Your attempt to set the parameter variable to null, i.e.
static int nth(final int n, /*final*/ LazyishSeq lazySeqArg) {
final LazyishSeq lazySeqLocal = lazySeqArg;
lazySeqArg = null;
return drop(n,lazySeqLocal).head();
}
does not help, as now, the lazySeqArg variable is null, but the lazySeqLocal holds a reference to the first element.
A local variable does not prevent garbage collection in general, the collection of otherwise unused objects is permitted, but that doesn’t imply that a particular implementation is capable of doing it.
In case of the HotSpot JVM, only optimized code will get rid of such unused references. But here, nth is not a hot spot, as the heavy things happen within drop method.
This is the reason why the same issue does not appear at the drop method, despite it also holds a reference to the first element in its parameter variable. The drop method contains the loop doing the actual work, hence, is very likely to get optimized by the JVM, which may cause it to eliminate unused variables, allowing the already processed part of the sequence to become collected.
There are many factors which may affect the JVM’s optimizations. Besides the different shape of the code, it seems that that rapid memory allocations during the unoptimized phase may also reduce the optimizer’s improvements. Indeed, when I run with -Xcompile, to forbid interpreted execution altogether, both variants run successfully, even int N = (int)1e9 is no problem anymore. Of course, forcing compilation raises the startup time.
I have to admit that I do not understand why the mixed mode performs that much worse and I’ll investigate further. But generally, you have to be aware that the efficiency of the garbage collector is implementation dependent, so objects collected in one environment may stay in memory in another.

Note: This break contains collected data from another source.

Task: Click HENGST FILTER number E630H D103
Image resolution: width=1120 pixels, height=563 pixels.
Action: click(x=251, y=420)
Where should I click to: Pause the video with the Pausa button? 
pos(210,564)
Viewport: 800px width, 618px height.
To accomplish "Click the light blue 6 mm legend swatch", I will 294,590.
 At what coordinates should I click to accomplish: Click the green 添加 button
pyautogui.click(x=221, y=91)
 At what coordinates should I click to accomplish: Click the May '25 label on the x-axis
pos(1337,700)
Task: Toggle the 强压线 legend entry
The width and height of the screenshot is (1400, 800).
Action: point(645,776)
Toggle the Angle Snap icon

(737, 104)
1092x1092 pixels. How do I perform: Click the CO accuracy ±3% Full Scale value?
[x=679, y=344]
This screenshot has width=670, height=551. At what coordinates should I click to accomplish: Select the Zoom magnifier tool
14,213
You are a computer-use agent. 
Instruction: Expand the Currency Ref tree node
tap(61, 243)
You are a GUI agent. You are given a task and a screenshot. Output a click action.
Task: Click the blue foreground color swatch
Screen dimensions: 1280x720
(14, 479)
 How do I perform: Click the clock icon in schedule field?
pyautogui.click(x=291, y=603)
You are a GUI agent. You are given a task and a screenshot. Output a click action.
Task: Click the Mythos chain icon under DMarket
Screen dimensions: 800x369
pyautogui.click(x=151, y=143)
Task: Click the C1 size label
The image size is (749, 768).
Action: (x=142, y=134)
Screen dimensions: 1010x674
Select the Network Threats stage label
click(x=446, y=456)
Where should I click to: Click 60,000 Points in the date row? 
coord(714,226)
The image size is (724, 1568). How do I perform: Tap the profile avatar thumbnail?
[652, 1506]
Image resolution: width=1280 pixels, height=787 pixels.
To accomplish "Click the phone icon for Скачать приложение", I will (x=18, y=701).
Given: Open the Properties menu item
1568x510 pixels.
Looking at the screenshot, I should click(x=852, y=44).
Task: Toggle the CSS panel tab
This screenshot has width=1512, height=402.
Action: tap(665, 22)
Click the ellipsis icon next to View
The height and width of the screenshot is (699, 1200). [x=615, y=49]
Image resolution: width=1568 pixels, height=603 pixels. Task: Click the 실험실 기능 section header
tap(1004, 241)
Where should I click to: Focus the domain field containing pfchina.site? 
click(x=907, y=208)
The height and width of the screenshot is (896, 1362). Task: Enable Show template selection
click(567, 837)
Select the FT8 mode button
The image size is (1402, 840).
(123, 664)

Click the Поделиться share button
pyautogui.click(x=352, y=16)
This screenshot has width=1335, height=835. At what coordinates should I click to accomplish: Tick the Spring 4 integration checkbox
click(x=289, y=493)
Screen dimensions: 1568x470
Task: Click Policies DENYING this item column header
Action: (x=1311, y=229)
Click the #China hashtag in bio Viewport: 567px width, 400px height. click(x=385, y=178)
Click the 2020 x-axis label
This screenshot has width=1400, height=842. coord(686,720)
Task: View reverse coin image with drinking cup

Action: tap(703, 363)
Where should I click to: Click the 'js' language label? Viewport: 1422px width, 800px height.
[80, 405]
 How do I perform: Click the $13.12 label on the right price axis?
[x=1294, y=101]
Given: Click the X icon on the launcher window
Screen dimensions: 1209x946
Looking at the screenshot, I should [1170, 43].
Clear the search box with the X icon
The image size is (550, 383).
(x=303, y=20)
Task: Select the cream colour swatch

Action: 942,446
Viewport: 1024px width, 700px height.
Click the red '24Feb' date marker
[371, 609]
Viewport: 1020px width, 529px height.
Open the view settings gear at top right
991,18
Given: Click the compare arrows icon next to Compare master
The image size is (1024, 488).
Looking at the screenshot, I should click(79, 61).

Clojure implements a strategy for dealing with this sort of scenario which it calls "locals clearing". There's support for it in the compiler that makes it kick in automatically where required in pure Clojure code (unless disabled at compilation time – this is sometimes useful for debugging). Clojure does also clear locals in various places in its Java runtime, however, and the way it does that could be used in Java libraries and possibly even application code, though it would undoubtedly be somewhat cumbersome.
Before I get into what Clojure does, here's a short summary of what is going on in this example:
nth(int, LazyishSeq) is implemented in terms of drop(int, LazyishSeq) and LazyishSeq.head().
nth passes both its arguments to drop and has no further use for them.
drop can easily be implemented so as to avoid holding on to the head of the passed-in sequence.
Here nth still holds on to the head of its sequence argument. The runtime may potentially discard that reference, but it is not guaranteed that it will.
The way Clojure deals with this is by clearing the reference to the sequence explicitly before control is handed off to drop. This is done using a rather elegant trick (link to the below snippet on GitHub as of Clojure 1.9.0):
// clojure/src/jvm/clojure/lang/Util.java
/**
* Copyright (c) Rich Hickey. All rights reserved.
* The use and distribution terms for this software are covered by the
* Eclipse Public License 1.0 (http://opensource.org/licenses/eclipse-1.0.php)
* which can be found in the file epl-v10.html at the root of this distribution.
* By using this software in any fashion, you are agreeing to be bound by
* the terms of this license.
* You must not remove this notice, or any other, from this software.
**/
// … beginning of the file omitted …
// the next line is the 190th in the file as of Clojure 1.9.0
static public Object ret1(Object ret, Object nil){
return ret;
}
static public ISeq ret1(ISeq ret, Object nil){
return ret;
}
// …
Given the above, the call to drop inside nth can be changed to
drop(n, ret1(lazySeq, lazySeq = null))
Here lazySeq = null is evaluated as an expression before control is transferred to ret1; the value is null and there is also the side effect of setting the lazySeq reference to null. The first argument to ret1 will have been evaluated by this point, however, so ret1 receives the reference to the sequence in its first argument and returns it as expected, and that value is then passed to drop.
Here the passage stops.